The dashboard team has been hard at work designing and building a way to display key information and statistics about the largest cities in Australia.
Drawing on our expertise in user-centred design, we worked with the Department of the Prime Minister and Cabinet to bring to life around 50 data sets from across 21 cities and one region.
The National Cities Performance Framework Dashboard tracks the similarities and differences between our cities on measures like planning, housing, education and employment — and will help government understand which cities are performing well and which cities need more support.
The dashboard is simple to use, accessible and provides open and transparent information. Users are able to explore data about a specific city or compare how cities perform on a like for like basis.

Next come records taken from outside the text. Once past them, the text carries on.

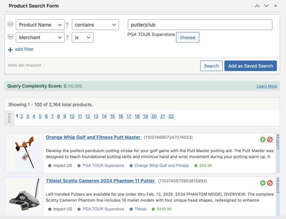Screen dimensions: 286x219
Task: Click the Add as Saved Search button
Action: (x=250, y=66)
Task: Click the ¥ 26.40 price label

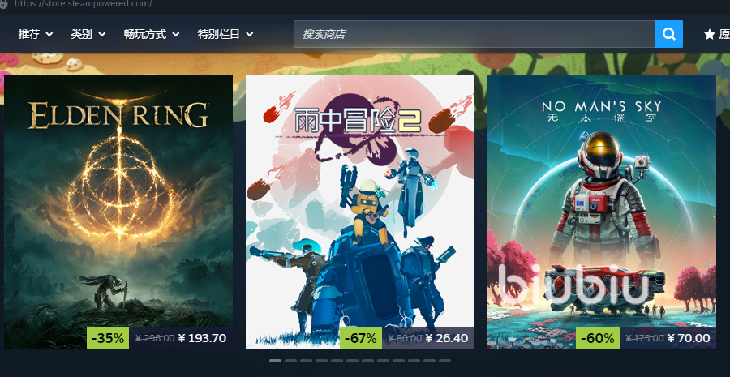Action: 446,338
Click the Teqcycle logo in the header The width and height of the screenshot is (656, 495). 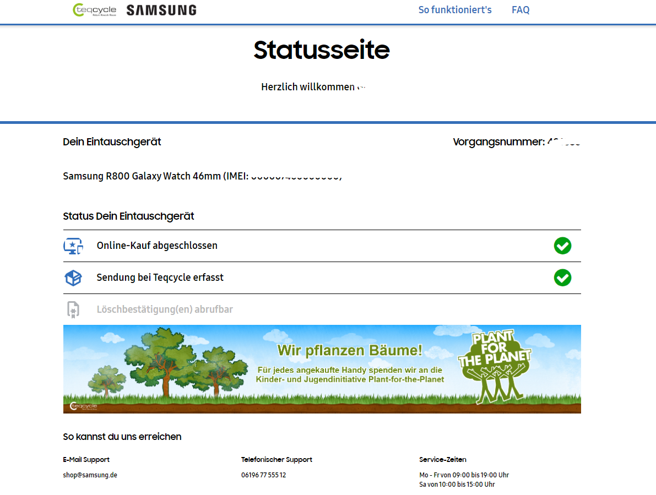tap(94, 10)
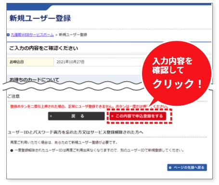Image resolution: width=219 pixels, height=185 pixels.
Task: Click the red 入力内容を確認して callout bubble
Action: 177,73
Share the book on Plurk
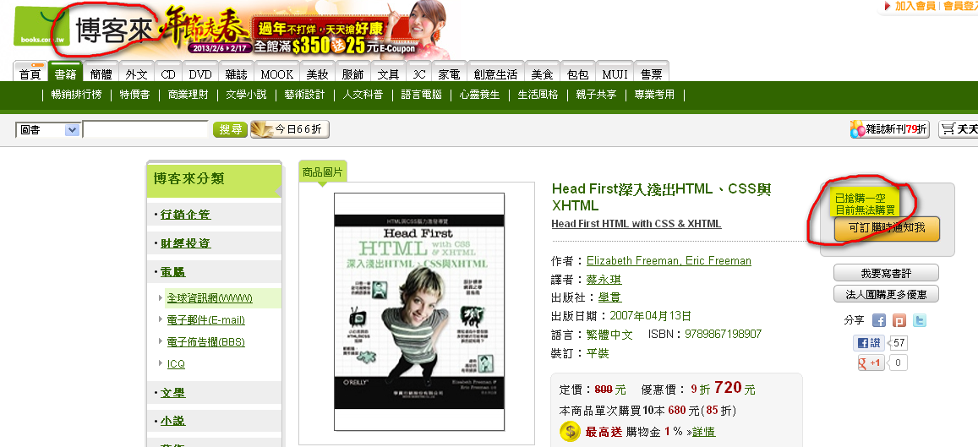 (x=899, y=321)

We had a tight timeframe to build the first iteration of this dashboard. A multidisciplinary team of digital and data visualisation experts — developers, a user researcher, interaction designer, business analyst, data visualisation expert and a product manager — released a working alpha in just over two months.
Starting with user needs
As always, we started this process by looking at what users of this dashboard would actually need.
Although we have already built a number of dashboards here at the DTA, finding a solution that allowed users to interact with statistical information about our cities in a simple and meaningful way was a new challenge for us. There’s no point in visualising a whole lot of indicators if no one can understand or make use of them.
Taking a truly user centred approach to product development is one of the key strengths of our Service Design and Delivery process. We made sure that we were testing with users at each step, to learn what worked and didn’t work, and made continuous improvements to the dashboard along the way.
While the data on the dashboard was collected to inform government policy, it has a lot of potential for use by researchers, journalists, industry groups and the public. So that’s who we spoke to as we moved through discovery and into alpha.
Taking on the challenge
So how did we make it easy for users to understand this large amount of data?
Through our research we learned that there was a strong user need to have a single point for information and statistics about our cities. They told us they wanted to see how their city was performing, but also how it compared to other cities.
So that was the brief that we followed, and we set off to create paper prototypes and quickly iterate from this starting point.
When we began to put the prototype in front of users, we heard immediate feedback like ‘why is this important to me’ and ‘I would be more interested in you showing me where services are in my city’. But as users continued to explore the prototype, they became more engaged in the information and the data being visualised and were able to better connect the dots and tell a story about their city’s performance.
Thinking about accessibility
In time, there will be more information about the smart cities, and that’s going to be really useful for people like myself. The smart cities idea has the capacity to really make huge changes for people with a disability.
Our Digital Service Standard not only puts the focus on users and their needs, it also puts a real emphasis on accessibility. For us that means that it was really important to build a dashboard that is accessible. This means building something that works for everyone, not just the majority of users.
To do this, we put the dashboard in front of real users who use assistive technologies. It gave us an opportunity to understand how those users navigated through the dashboard, and how well they could understand and interpret the data. We made sure to include descriptive text for screen readers, keyboard navigation, and colours that had enough contrast so that our dashboard meets WCAG 2.0 AA compliance.
The other thing that became really obvious to us was that the dashboard could have a real impact on people’s lives. The power of bringing rich information and statistics together in a way that was accessible, meant that people had greater access to information that was previously hard to find or is not made available to them in an accessible way.
During our accessibility testing, we spoke to a vision impaired user who found the experience of interacting with the dashboard good. He even thought the dashboard would be great for school children to use, as it gives them easy to digest and reliable information about cities around Australia.
We love hearing stories like this. It helps us to make sure we are continuing to iterate on our dashboard. In fact this is important for all of our dashboards — ensuring that all users not only have better access to information, but have a meaningful experience at the same time.
Now that we’ve delivered a working alpha product we’ll continue to iterate and update data as it becomes available. We also plan to extend the dashboard to include more sub-regions.
We’re proud of this alpha, and would really welcome your feedback. This helps us continually iterate and improve our dashboard.